NameSilo is a low-cost provider of domain name registration and management services, and is an ICANN-accredited registrar. NameSilo is a high growth registrar with nearly 1.5 million domains under management, and over 85,000 customers from approximately 160 countries. According to RegistrarOwl.com, which provides domain registrar industry statistics from ICANN, NameSilo is the 6th-fastest growing registrar in the world based on percentage growth of new registrations, and 6th-fastest growing registrar in the world when based on net new registrations, behind household names such as Google, GoDaddy and Alibaba.

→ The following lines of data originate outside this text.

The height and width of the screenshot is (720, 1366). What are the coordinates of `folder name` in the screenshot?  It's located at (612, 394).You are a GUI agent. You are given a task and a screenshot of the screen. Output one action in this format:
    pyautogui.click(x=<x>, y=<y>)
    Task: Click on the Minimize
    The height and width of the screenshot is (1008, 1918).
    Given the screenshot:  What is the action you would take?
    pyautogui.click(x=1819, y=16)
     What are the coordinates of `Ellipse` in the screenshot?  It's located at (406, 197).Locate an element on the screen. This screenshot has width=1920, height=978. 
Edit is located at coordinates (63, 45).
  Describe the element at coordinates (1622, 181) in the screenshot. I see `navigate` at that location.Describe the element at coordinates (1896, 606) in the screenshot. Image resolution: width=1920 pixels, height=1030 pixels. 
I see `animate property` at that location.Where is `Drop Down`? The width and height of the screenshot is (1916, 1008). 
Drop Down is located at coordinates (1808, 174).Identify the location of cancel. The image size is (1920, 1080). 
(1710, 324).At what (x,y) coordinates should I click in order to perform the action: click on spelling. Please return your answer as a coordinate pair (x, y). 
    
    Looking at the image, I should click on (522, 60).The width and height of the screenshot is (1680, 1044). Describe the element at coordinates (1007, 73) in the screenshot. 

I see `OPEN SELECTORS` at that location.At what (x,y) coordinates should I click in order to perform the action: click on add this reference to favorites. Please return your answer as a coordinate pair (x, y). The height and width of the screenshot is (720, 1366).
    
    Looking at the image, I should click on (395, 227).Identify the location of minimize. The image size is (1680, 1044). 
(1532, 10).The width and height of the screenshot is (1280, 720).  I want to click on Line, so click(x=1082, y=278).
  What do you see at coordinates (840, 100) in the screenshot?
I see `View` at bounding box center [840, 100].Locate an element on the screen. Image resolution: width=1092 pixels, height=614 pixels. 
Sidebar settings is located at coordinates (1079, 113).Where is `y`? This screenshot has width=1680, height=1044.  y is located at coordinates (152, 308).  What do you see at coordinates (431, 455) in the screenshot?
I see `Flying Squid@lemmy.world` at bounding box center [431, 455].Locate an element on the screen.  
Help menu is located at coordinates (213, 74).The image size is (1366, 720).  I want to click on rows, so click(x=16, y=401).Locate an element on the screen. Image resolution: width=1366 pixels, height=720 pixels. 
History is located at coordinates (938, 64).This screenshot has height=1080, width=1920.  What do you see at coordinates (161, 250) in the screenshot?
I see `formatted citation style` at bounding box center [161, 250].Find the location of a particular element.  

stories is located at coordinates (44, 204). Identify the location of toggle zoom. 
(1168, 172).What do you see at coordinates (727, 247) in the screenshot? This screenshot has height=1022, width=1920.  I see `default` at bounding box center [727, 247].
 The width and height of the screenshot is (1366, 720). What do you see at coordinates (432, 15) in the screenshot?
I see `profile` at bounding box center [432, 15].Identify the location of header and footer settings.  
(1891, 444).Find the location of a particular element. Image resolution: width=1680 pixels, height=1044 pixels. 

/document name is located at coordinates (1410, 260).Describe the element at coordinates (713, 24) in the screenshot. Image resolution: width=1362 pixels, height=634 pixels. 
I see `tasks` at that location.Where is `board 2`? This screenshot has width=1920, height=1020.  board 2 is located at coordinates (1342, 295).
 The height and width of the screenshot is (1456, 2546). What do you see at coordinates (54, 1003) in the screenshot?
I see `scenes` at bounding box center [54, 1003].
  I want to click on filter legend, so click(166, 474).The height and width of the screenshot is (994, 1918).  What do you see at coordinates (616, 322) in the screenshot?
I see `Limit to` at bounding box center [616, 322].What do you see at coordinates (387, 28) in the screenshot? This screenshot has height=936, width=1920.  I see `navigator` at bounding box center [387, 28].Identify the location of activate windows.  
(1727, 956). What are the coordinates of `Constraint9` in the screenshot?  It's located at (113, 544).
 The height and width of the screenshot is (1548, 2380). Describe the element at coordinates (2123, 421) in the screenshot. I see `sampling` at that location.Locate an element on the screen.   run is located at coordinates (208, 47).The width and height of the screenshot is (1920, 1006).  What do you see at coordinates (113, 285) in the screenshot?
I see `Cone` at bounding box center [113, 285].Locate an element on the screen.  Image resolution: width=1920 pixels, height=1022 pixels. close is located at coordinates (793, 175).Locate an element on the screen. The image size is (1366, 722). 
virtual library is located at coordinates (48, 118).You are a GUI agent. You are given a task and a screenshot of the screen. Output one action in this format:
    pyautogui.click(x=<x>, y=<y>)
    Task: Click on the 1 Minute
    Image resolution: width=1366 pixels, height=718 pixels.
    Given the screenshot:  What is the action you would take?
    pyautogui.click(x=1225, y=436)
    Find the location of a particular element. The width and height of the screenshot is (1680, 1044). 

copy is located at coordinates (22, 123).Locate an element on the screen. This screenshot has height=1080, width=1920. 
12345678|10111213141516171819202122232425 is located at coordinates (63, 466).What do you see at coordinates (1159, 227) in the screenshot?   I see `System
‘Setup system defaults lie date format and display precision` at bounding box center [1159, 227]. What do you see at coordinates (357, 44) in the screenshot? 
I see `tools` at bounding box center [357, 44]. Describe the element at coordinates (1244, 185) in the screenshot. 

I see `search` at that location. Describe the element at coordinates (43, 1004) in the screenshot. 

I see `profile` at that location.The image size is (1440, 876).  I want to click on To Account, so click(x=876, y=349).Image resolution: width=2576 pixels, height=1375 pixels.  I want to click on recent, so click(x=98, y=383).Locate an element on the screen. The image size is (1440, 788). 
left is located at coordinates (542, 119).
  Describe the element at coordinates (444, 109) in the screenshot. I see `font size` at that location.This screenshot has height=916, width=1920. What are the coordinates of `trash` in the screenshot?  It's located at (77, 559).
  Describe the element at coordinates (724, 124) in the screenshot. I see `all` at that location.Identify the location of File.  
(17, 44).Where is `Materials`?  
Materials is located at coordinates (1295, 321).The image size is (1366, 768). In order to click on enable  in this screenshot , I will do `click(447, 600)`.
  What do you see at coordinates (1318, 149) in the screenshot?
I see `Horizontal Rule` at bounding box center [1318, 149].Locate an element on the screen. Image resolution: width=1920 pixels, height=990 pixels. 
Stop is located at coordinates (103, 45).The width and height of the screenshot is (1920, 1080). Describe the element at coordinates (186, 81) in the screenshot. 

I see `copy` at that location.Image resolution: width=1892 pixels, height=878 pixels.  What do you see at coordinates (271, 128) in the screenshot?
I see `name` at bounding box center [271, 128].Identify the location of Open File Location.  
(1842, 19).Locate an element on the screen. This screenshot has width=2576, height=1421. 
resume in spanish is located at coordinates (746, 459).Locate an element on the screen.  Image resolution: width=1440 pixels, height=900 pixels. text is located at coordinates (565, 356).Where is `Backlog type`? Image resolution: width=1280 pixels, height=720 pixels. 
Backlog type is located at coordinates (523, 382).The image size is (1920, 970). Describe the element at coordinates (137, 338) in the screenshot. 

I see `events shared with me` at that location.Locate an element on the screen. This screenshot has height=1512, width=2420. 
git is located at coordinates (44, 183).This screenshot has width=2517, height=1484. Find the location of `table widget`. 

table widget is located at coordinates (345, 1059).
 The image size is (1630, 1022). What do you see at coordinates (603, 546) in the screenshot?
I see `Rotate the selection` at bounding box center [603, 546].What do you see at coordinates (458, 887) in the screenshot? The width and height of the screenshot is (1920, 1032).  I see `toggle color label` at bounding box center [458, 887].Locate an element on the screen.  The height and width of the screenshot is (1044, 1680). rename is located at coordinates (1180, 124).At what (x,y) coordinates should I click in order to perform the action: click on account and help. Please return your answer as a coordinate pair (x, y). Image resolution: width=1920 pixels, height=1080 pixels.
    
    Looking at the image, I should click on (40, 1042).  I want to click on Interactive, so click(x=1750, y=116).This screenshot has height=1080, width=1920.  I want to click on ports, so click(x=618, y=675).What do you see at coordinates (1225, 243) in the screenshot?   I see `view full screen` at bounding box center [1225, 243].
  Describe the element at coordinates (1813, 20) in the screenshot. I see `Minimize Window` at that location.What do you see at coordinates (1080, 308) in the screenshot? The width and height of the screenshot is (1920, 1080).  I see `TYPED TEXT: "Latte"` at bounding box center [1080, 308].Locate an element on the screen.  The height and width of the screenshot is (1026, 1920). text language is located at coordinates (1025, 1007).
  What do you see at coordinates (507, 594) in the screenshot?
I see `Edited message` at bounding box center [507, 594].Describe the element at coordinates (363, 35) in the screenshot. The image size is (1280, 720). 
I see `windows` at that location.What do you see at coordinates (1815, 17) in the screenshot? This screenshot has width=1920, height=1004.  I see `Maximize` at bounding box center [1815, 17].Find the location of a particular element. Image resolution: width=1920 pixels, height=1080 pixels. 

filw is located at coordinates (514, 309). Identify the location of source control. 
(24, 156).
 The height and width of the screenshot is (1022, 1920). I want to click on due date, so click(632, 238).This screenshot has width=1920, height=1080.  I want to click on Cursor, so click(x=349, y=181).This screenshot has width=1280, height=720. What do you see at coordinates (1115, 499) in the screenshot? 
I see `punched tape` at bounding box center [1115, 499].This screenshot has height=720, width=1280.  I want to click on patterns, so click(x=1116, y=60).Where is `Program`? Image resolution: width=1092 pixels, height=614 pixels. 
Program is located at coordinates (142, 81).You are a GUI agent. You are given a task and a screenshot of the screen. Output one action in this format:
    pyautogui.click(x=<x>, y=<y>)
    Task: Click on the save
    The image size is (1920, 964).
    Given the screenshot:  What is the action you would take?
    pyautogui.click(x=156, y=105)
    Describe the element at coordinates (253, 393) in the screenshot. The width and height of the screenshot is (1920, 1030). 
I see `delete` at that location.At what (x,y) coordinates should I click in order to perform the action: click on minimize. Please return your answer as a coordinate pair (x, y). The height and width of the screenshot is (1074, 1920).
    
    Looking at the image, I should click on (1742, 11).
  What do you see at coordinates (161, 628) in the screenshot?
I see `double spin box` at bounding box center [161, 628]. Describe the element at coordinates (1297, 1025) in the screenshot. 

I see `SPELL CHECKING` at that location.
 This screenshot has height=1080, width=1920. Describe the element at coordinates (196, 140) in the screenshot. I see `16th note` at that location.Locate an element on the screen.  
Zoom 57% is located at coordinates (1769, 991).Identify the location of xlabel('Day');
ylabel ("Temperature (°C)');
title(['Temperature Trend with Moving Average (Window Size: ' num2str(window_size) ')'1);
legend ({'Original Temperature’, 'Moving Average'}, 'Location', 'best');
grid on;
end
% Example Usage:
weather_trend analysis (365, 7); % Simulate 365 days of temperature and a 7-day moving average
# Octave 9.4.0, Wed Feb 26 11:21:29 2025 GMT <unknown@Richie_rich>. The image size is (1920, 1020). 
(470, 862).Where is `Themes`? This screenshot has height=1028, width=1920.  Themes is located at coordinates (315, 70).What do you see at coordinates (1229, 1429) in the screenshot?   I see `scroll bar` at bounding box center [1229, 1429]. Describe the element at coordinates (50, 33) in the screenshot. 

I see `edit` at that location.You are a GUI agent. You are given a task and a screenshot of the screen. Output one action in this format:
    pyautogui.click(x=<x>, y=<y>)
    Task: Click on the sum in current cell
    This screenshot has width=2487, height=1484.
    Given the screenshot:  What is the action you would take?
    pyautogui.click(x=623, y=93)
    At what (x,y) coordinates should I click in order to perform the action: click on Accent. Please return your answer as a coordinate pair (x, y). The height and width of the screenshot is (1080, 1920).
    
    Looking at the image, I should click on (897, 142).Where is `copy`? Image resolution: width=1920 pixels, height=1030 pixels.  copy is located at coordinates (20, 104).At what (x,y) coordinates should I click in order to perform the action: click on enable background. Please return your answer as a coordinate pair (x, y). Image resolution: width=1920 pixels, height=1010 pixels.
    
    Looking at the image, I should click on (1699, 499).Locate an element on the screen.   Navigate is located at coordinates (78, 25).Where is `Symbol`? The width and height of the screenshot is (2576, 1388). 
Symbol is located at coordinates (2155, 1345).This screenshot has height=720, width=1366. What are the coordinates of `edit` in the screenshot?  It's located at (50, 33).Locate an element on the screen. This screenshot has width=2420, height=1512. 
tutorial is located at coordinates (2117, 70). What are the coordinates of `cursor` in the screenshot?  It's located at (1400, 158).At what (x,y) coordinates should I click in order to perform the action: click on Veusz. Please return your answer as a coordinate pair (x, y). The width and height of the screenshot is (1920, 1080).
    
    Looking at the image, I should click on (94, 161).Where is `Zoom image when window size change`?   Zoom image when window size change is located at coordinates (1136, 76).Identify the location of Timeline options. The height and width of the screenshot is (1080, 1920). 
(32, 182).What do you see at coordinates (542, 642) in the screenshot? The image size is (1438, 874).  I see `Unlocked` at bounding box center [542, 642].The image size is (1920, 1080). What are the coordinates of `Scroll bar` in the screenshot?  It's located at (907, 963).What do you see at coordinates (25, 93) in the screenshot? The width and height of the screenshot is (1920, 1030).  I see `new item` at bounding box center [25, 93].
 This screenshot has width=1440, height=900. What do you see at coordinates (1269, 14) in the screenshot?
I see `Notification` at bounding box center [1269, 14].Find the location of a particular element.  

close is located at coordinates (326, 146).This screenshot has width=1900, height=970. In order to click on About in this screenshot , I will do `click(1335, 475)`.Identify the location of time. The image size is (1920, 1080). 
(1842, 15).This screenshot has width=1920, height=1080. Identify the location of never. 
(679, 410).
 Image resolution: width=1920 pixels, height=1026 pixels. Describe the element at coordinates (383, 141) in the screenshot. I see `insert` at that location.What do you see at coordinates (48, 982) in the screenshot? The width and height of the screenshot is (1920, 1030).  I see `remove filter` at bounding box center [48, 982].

“We are excited to enter this new phase of the NameSilo journey,” said Michael Goldfarb, founder and Managing Member of NameSilo. “We couldn’t be happier to find a partner with a track record of success like Brisio, and we look forward to working with them to build upon the success of NameSilo. Our customers and partners will continue to receive the same excellent service they are accustomed to and they will enjoy the benefits of access to additional resources that will be made available.”

NameSilo recorded approximately US$11.1 million in annual recurring billings in 2017 up from US$6.9 million in 2016. It has grown its domain names under management from approximately 745,000 domains at the beginning of 2017 to over 1.35 million today, a growth rate of over 65% versus industry averages of approximately 7%. Additionally, NameSilo maintains a customer retention rate of approximately 87%.

Under the terms of the Definitive Agreement, the Company will acquire all of the securities of NameSilo and, in consideration of which, the Company will pay a total of US$9,511,500 (the “Purchase Price”) to the members of NameSilo (the “NameSilo Members”). The closing of the Transaction is anticipated to be July 2, 2018.

Further, NameSilo Members will be entitled to certain earnout payments provided that the business achieves a specified EBITDA. All earnout payments will be made no later than August 15, 2018 and will be payable in cash and shares.

After completion of the Transaction, the Company intends to spin-out NameSilo as a separately listed entity on a Canadian stock exchange. The board of directors of the Company will provide further details on the proposed spin-out on closing of the Transaction.

CEO Paul Andreola states, “We are extremely pleased to have found a world class company that meets our criteria of high growth, profitability, high customer retention and customer satisfaction. We look forward to working with the NameSilo team to continue to build the brand and provide their customers outstanding value and service and to meet their ongoing needs.”

The Transaction is subject to customary conditions contained in the Definitive Agreement as well as approval of the stock exchange, and the Company completing sufficient financing to satisfy the Purchase Price. If the Company is unable to close the transaction, the Company will be required to pay a break fee to NameSilo.